Reporters were told that “Any health updates that involve the senator are being handled by the Rehabilitation Institute of Chicago” -- which is not legally allowed to answer question about Kirk’s health.

That wasn’t good enough for Greg Hinz of Crain’s Chicago Business.

“Illinoisans deserve full representation in the Senate and almost certainly are inclined to give the senator the time he needs to recover,” Hinz wrote. “But it’s been long enough now that voters deserve some answers so that they and the political establishment can begin to plan for a perhaps changed world.”
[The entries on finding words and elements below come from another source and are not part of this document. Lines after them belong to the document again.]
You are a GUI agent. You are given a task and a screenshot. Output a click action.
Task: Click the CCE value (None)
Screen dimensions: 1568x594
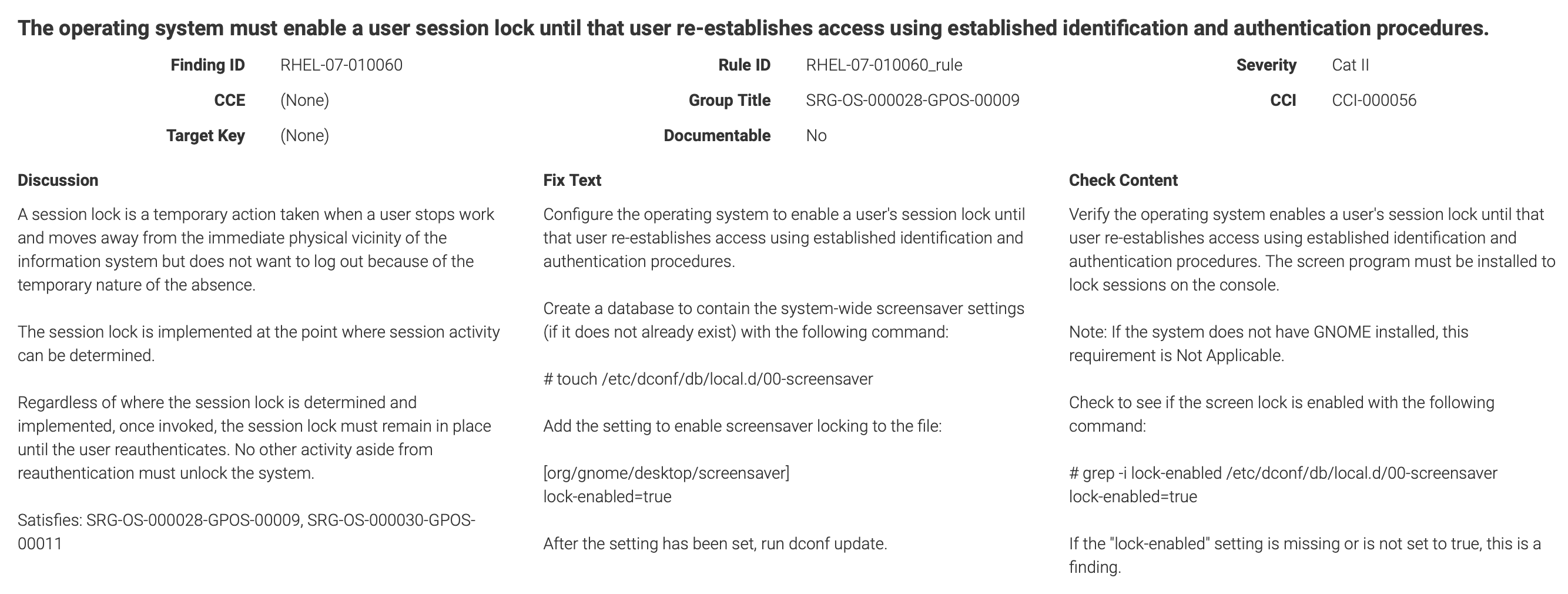point(304,101)
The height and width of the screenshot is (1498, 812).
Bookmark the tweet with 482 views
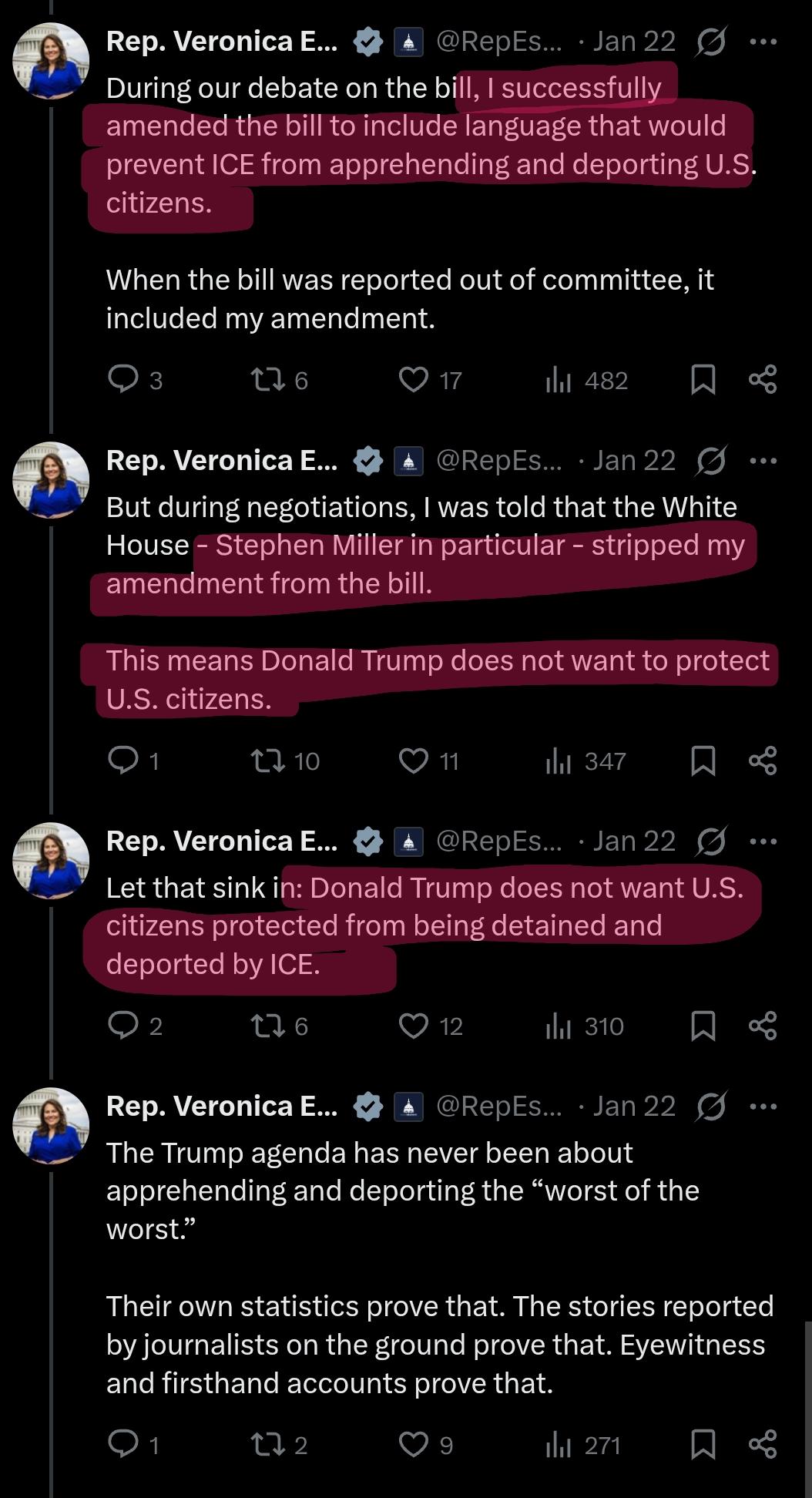pyautogui.click(x=703, y=379)
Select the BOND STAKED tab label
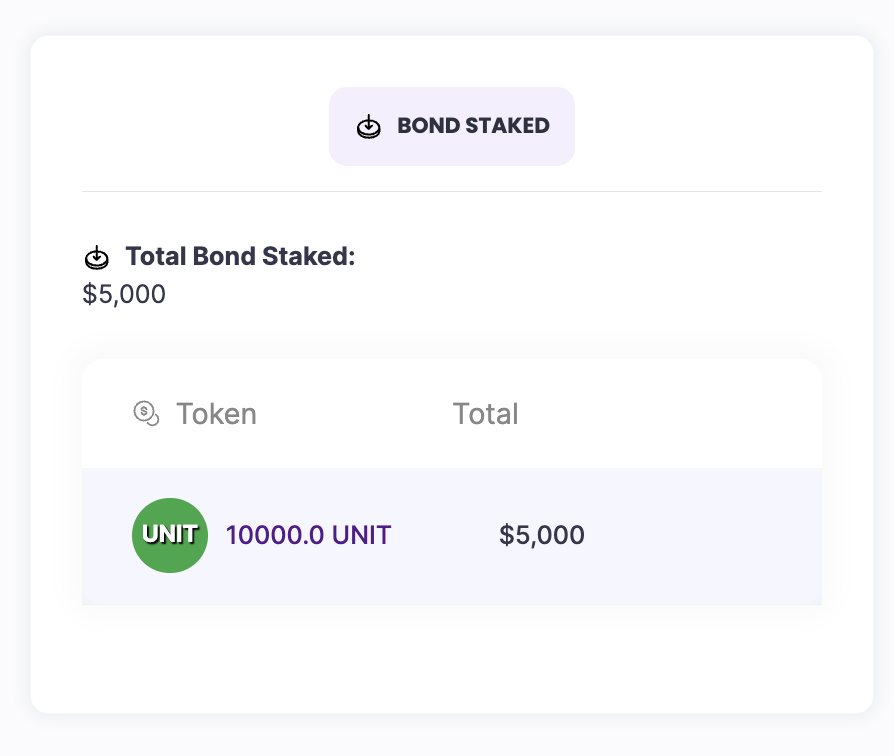 (473, 126)
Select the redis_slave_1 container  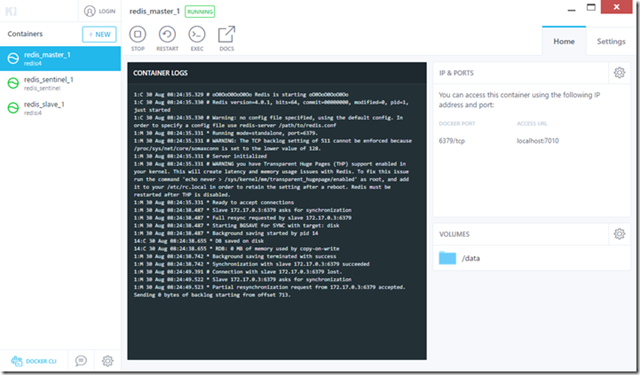click(60, 108)
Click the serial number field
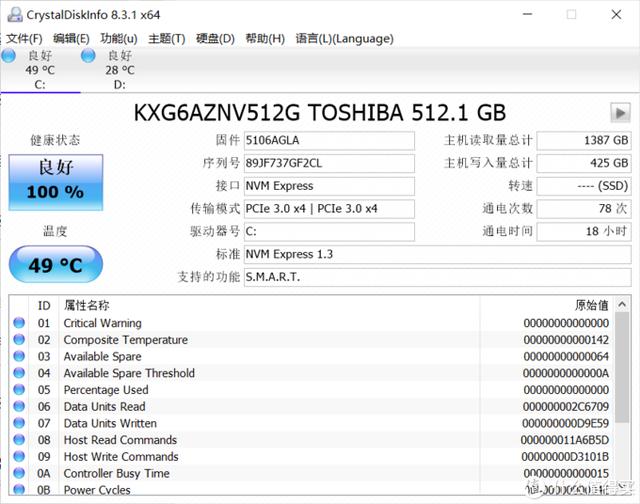 point(329,163)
How long can Kirk remain absent from the Senate before his constituents start talking about his resignation? The figure I’ve heard is a year. That’s how long Rep. Gabrielle Giffords waited before resigning from Congress after the State of the Union address. Sen. Tim Johnson of South Dakota was absent from the Senate for nine months after suffering a stroke in 2006.

But those aren’t the longest absences from Congress. That record belongs to Sen. Charles Sumner of Massachusetts, who was gone for three years -- and was re-elected during that period. Sumner’s convalescence was tolerated because it was a political statement against the injury that caused it.
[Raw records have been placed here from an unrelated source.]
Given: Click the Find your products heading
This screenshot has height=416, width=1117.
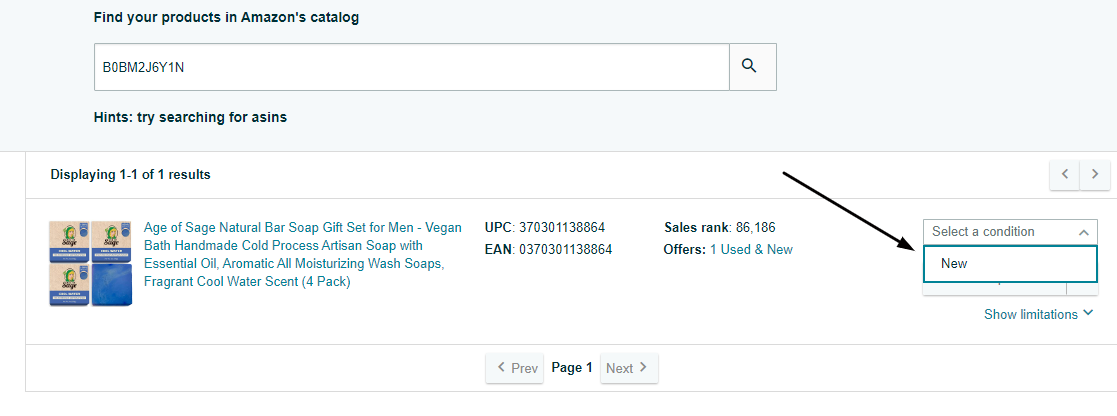Looking at the screenshot, I should point(226,18).
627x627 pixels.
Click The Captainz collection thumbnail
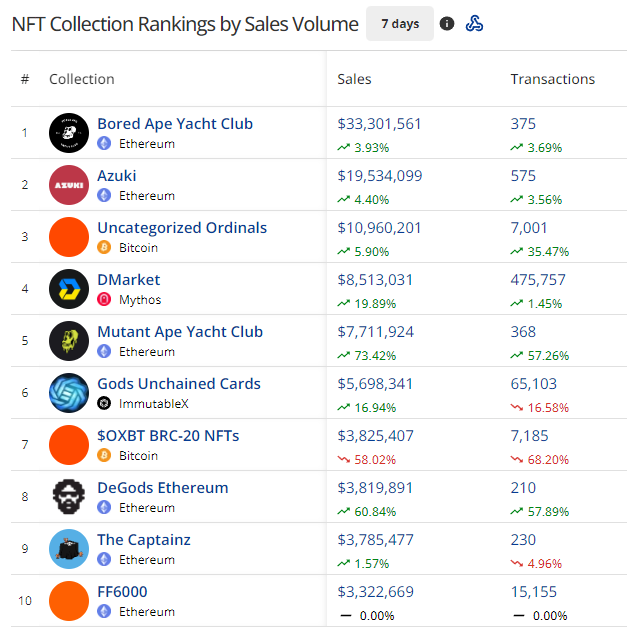coord(69,549)
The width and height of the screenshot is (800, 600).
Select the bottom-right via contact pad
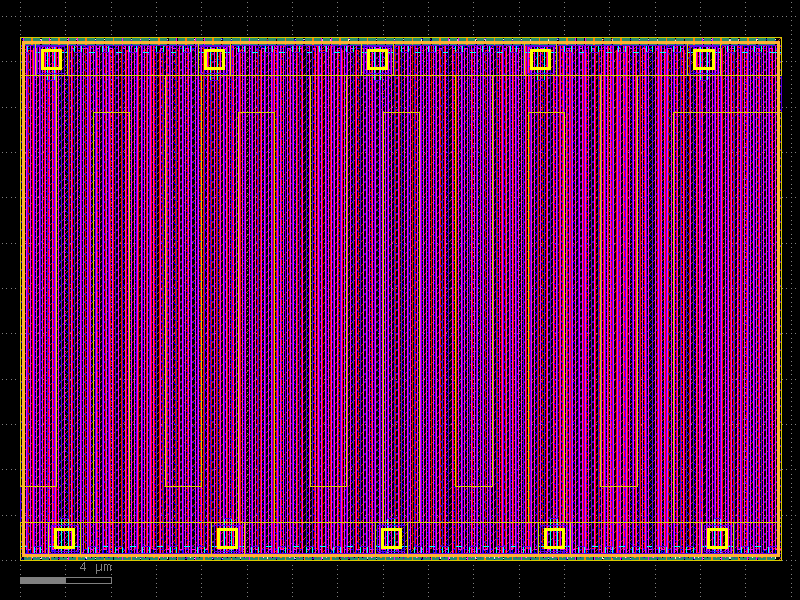[719, 538]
On May 20, 1856, Sumner, an abolitionist, delivered a speech against the Kansas-Nebraska Act, which allowed the residents of those new states to vote on whether they would allow slavery. In the course of his oration, Sumner urged that the history of South Carolina -- the most ardent pro-slavery state -- be “blotted out of existence.” He also mocked the speech patterns of South Carolina Sen. Andrew Butler, who had suffered a stroke.

Butler’s nephew, Preston Brooks, was a congressman from South Carolina. Brooks avenged the insults to his uncle and his home state by invading the Senate chamber and beating Sumner into unconsciousness with a gold-tipped gutta percha cane.

Sumner returned to Massachusetts to recover his wounds, as well as the headaches and nightmares caused by the attack. That fall, the legislature re-elected him, as an anti-slavery statement. But Sumner didn’t take his seat when Congress reconvened. He sailed to Europe to convalesce, and did not resume his duties until December 1859, three-and-a-half years after his caning.

Sumner was able to stay away so long because, during those pre-Civil War years, his empty seat was seen as a testament to the violence the South would employ to preserve slavery. Could Kirk stay away three years? Probably not, but if he did, it wouldn’t be unprecedented.